Task statement = What is needed is an exact copy of the lines from the one containing "Image resolution: width=1457" through the last line of the entries below, both included.

Dataset excerpts =
- Opening Delimiter -

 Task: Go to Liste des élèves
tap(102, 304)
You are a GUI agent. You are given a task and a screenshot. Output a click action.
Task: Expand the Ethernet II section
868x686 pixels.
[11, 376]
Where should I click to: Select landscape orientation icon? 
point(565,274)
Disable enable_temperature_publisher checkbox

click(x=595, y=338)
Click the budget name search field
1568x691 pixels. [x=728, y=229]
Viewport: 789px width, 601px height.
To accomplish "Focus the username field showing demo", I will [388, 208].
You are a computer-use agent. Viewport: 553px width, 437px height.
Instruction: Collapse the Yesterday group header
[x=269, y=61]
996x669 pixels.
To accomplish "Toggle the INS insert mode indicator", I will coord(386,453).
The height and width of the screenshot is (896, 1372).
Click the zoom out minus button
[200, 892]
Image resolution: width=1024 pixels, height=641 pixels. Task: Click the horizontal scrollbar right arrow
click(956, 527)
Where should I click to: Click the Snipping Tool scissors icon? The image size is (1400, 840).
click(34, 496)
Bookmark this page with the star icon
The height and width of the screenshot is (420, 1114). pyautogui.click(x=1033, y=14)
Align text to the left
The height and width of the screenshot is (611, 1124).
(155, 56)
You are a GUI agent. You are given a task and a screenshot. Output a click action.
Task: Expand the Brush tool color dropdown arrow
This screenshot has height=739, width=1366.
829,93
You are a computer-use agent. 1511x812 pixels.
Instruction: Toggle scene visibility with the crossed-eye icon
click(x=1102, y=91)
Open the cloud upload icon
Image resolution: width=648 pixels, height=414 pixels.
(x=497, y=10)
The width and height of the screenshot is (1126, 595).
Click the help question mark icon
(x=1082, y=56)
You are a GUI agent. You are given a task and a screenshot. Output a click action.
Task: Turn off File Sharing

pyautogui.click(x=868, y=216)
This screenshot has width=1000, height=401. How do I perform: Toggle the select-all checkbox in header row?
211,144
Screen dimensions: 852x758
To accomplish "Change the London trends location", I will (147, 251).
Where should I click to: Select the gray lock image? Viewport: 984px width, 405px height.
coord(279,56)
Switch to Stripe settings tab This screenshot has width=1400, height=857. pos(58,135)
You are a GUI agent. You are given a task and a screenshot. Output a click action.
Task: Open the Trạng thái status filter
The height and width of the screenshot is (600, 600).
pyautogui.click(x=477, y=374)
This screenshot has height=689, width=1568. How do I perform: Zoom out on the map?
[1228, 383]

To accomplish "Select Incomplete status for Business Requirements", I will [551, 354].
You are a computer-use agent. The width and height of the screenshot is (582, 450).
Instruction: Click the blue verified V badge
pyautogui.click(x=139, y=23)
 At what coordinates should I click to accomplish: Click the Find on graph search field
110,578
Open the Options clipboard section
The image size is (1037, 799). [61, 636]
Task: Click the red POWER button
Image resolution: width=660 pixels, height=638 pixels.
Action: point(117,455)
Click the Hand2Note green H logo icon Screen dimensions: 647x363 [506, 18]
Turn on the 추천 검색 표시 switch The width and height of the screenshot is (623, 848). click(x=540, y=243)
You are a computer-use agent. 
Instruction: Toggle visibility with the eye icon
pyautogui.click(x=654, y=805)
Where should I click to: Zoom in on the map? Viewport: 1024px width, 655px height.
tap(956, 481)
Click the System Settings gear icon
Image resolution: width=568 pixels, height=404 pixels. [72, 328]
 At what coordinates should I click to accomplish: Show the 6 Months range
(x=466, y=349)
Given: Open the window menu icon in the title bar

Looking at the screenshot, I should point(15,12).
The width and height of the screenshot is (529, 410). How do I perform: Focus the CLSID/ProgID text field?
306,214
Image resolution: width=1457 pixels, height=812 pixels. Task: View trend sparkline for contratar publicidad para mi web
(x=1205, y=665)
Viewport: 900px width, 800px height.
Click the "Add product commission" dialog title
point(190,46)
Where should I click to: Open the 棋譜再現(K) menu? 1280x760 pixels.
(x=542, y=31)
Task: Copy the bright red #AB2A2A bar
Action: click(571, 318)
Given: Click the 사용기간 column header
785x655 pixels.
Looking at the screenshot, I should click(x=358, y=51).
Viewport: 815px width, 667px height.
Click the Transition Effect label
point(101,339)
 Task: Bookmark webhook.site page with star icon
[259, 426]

- Closing Delimiter -

Your solution =
Image resolution: width=1457 pixels, height=812 pixels. Task: View trend sparkline for contratar publicidad para mi web
(x=1205, y=665)
Viewport: 900px width, 800px height.
Click the "Add product commission" dialog title
point(190,46)
Where should I click to: Open the 棋譜再現(K) menu? 1280x760 pixels.
(x=542, y=31)
Task: Copy the bright red #AB2A2A bar
Action: click(571, 318)
Given: Click the 사용기간 column header
785x655 pixels.
Looking at the screenshot, I should click(x=358, y=51).
Viewport: 815px width, 667px height.
Click the Transition Effect label
point(101,339)
 Task: Bookmark webhook.site page with star icon
[259, 426]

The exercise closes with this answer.